### Pixel coordinate grounding data
★ ★ ★
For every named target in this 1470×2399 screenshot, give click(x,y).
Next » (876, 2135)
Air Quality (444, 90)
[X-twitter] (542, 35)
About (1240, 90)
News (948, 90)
★ ★ ★
### Prompt
A complete, exact repeat of the records is the required answer.

### Exercise output
For every named target in this 1470×2399 screenshot, give click(x,y).
Next » (876, 2135)
Air Quality (444, 90)
[X-twitter] (542, 35)
About (1240, 90)
News (948, 90)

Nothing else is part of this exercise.